Pour l’avenir, plusieurs tendances se dessinent.À mesure que l'industrie du traitement de l'eau s'oriente vers des opérations plus écologiques et à moindre consommation de produits chimiques-, les MB sont susceptibles d'être utilisés en combinaison avec des antitartres conventionnels ou des systèmes de surveillance intelligents. Le dosage de produits chimiques à faible-dose plus MB pourrait permettre un contrôle efficace de l'encrassement à un coût réduit, tandis que-la surveillance en temps réel du flux et du TMP pourrait permettre des stratégies d'injection adaptatives de MB pour une prévention précise. Des recherches à long terme-sont également nécessaires pour évaluer si les radicaux libres générés lors de l'effondrement des bulles peuvent affecter la stabilité du matériau de la membrane.
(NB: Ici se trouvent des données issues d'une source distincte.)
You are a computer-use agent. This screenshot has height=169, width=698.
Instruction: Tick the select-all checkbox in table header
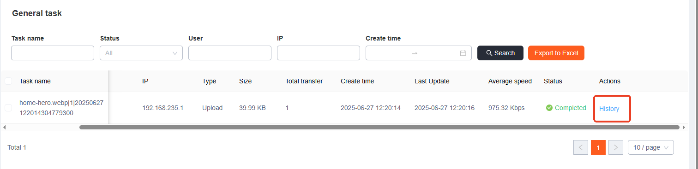pyautogui.click(x=8, y=81)
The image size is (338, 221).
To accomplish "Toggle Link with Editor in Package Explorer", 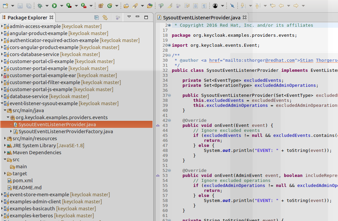I will 105,17.
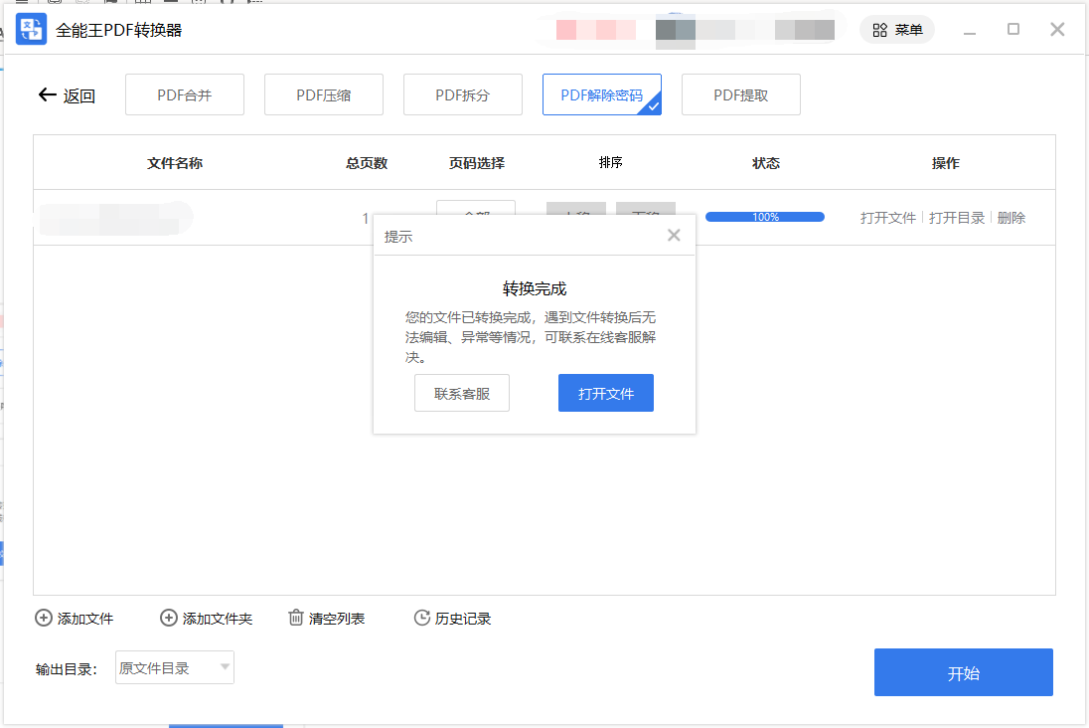The width and height of the screenshot is (1089, 728).
Task: Click the back arrow beside 返回
Action: (47, 93)
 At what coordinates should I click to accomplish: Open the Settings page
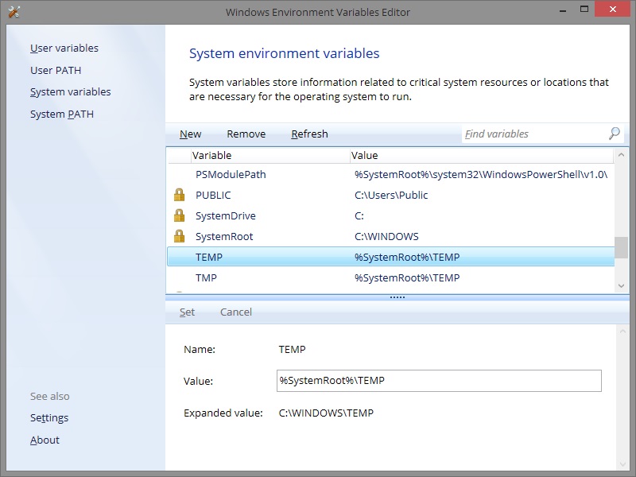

En résumé, les MB améliorent les performances de l'OI en inhibant l'encrassement par adsorption électrostatique, interférence de nucléation et turbulence, tout en renforçant le nettoyage par le mouvement brownien, l'adsorption et l'effondrement interfacial. Non seulement ils stabilisent le flux et le TMP, mais ils réduisent également le recours aux agents chimiques, offrant ainsi une option plus écologique et plus rentable-pour le fonctionnement de l'OI. Avec des recherches plus approfondies et la maturation des équipements, les MB sont sur le point de devenir une technologie clé pour l'inhibition de l'encrassement et le nettoyage des membranes RO, faisant progresser l'industrie du traitement de l'eau vers une efficacité plus élevée, une consommation d'énergie réduite et une plus grande durabilité.